After four chapters of politely scaring you away from meat, dairy, sugar, and anything else you like to eat, Alicia Silverstone settles in to convince you what you should consume in The Kind Diet: A Simple Guide to Feeling Great. Losing Weight, and Saving the Planet.
To her credit, the toothy star of Clueless is not preachy. She just has that uncontrollable urge to include everyone in her success – like the first time you lost ten pounds on Weight Watchers, Jenny Craig, Atkins, South Beach – take your pick – and you were convinced that the whole world would be better if they could join in.
Basically, she advocates the macrobiotic diet, omitting meat, dairy, and sugar, and adding lots of vegetables and some fruits, along with her top magic foods: miso, umeboshi plums, pickles (homemade, not the store-bought), and sea vegetables.
Silverstone offers three alternative plans she calls flirting, vegan, or full-blown superhero. Any of the plans will get you on the right path, and the hope is that once you try it (flirting), you will be convinced to go all the way (superhero).

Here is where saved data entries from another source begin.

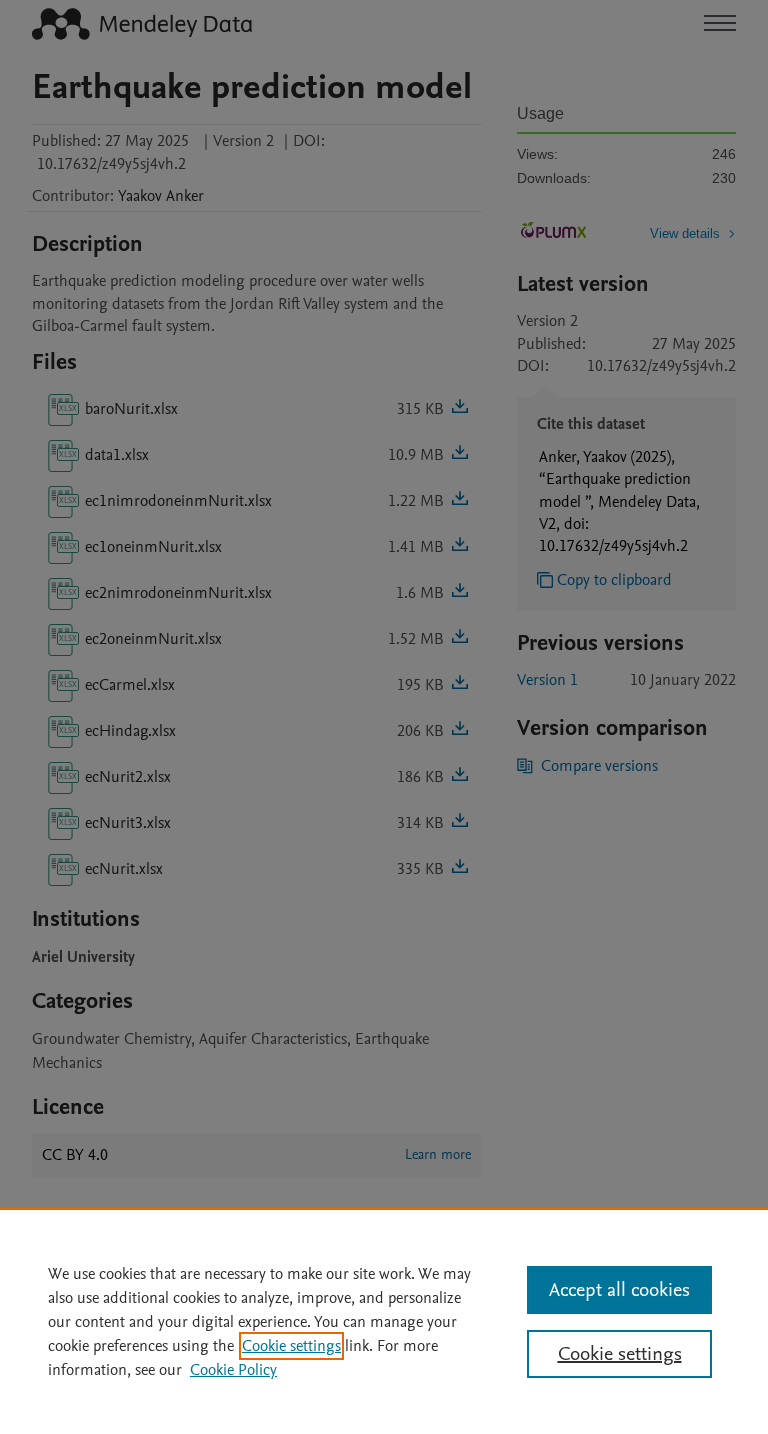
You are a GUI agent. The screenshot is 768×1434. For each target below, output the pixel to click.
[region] (384, 1321)
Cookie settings (291, 1346)
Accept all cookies (619, 1290)
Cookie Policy (233, 1370)
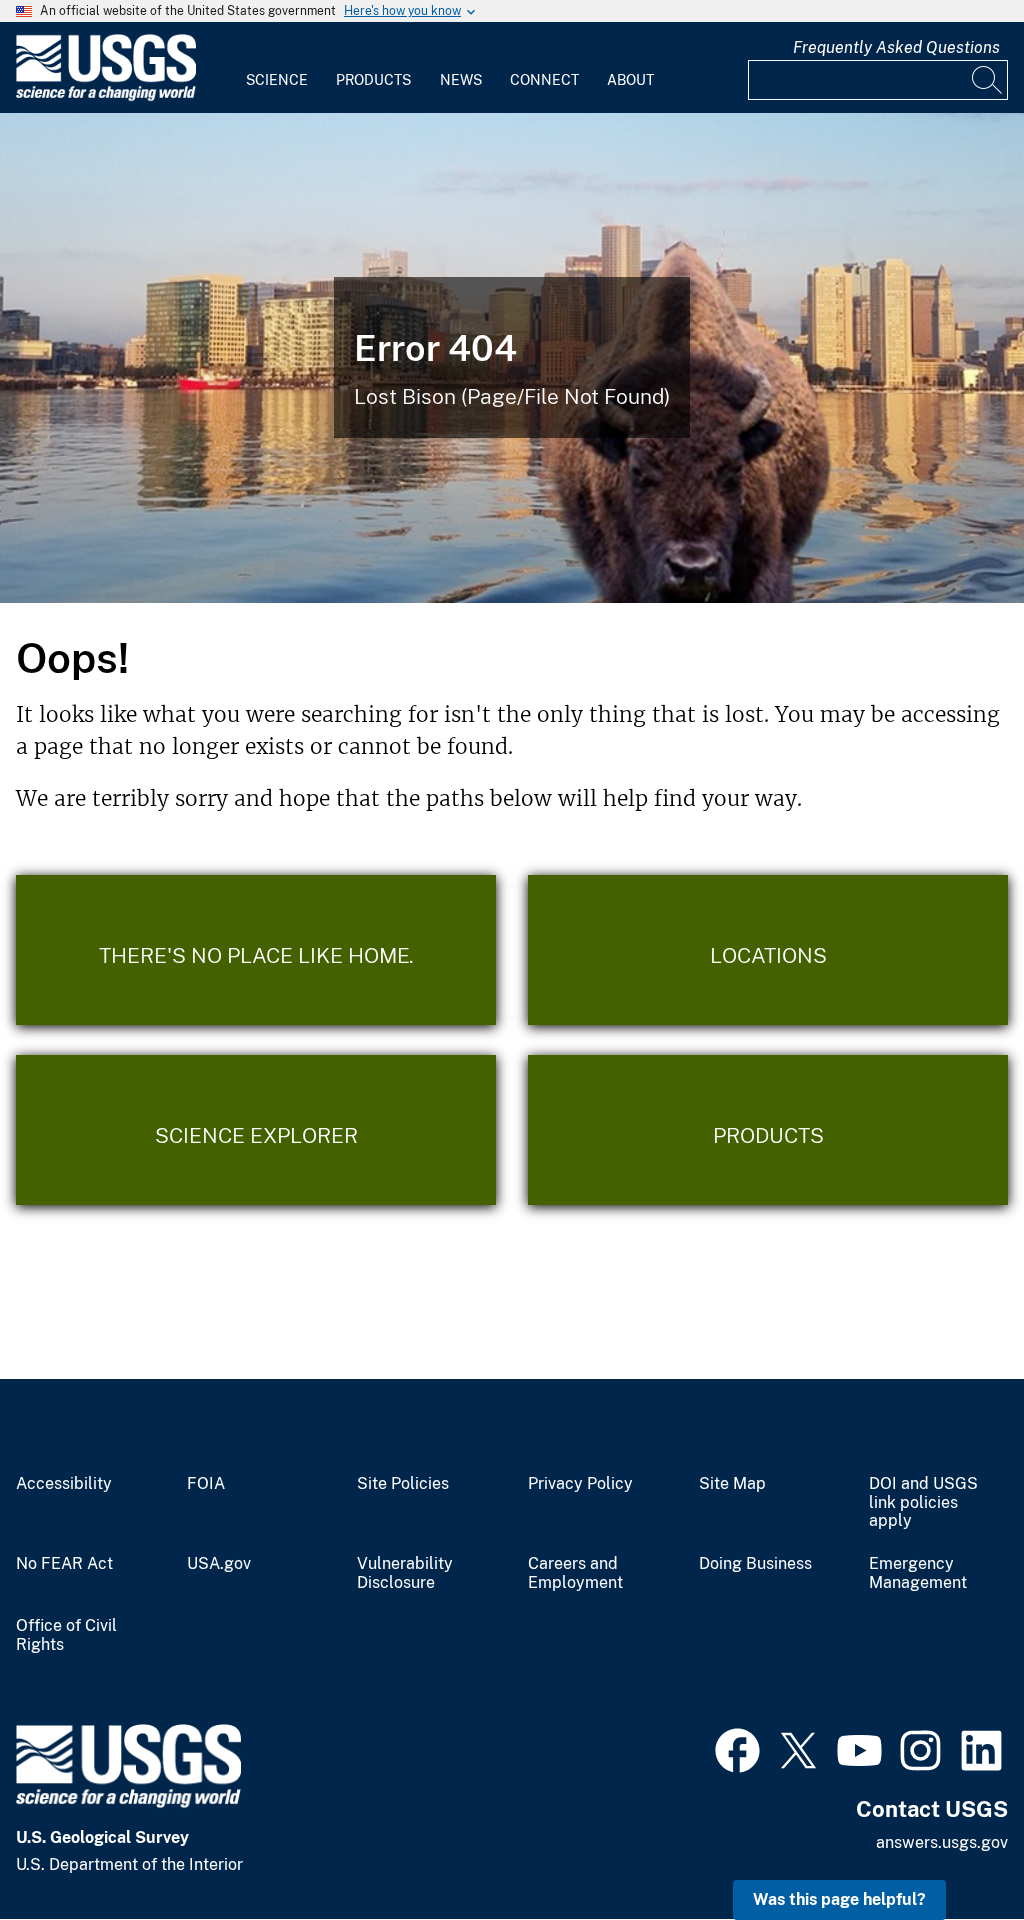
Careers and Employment (575, 1573)
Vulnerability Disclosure (405, 1573)
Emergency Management (918, 1573)
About (630, 80)
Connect (544, 80)
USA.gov (219, 1564)
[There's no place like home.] (256, 950)
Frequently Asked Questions (896, 47)
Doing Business (755, 1564)
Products (373, 80)
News (461, 80)
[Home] (106, 96)
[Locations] (768, 950)
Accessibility (64, 1484)
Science (277, 80)
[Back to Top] (951, 1847)
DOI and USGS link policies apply (923, 1503)
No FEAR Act (64, 1564)
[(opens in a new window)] (737, 1748)
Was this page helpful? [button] (839, 1899)
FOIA (206, 1484)
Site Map (732, 1484)
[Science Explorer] (256, 1130)
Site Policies (403, 1484)
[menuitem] (277, 68)
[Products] (768, 1130)
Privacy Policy (580, 1484)
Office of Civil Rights (66, 1635)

Pictures of superheroes dot the pages, from Ruth Heidrich to Dean Ornish, and a fun most wanted line-up of “Eye Candy for Flirts – cute boys (who) are vegan.” Tables provide useful information, e.g., healthy vegan substitutes for your favorite lethal foods – even recipe referrals when you just cannot do without a “crispy peanut butter treat with chocolate chips.”
If you make it to ‘vegan’ status, Silverstone rewards you with a weekly meal plan; at ‘superhero’ status, she’ll help you clean out cupboards and restock. As she progresses to the chapter on “Kind Away from Home,” you will get tips for travel (those peanut butter treats pop up again), restaurant ordering (who knew pasta was vegan), and entertaining.
Although recipes start at Part III, more than two-thirds of the book consists of recipes from pizza to salads with easy vinaigrettes to desserts ( and, yes, there is tofu), with a great index and pictures.
Those chocolate peanut butter cups actually look pretty good (check “potpourri” for the recipe).
It’s always a good idea to try out a book like this before you invest, so you might want to get on the library list first – just to be sure you would want it on your shelf. But, Silverstone’s informative approach is cheery and positive – like her. Some of the recipes might find their way into your kitchen, even if you just “flirt” with her ideas, and for macrobiotic fans, the book fills a gap for recipes and nutritional reference.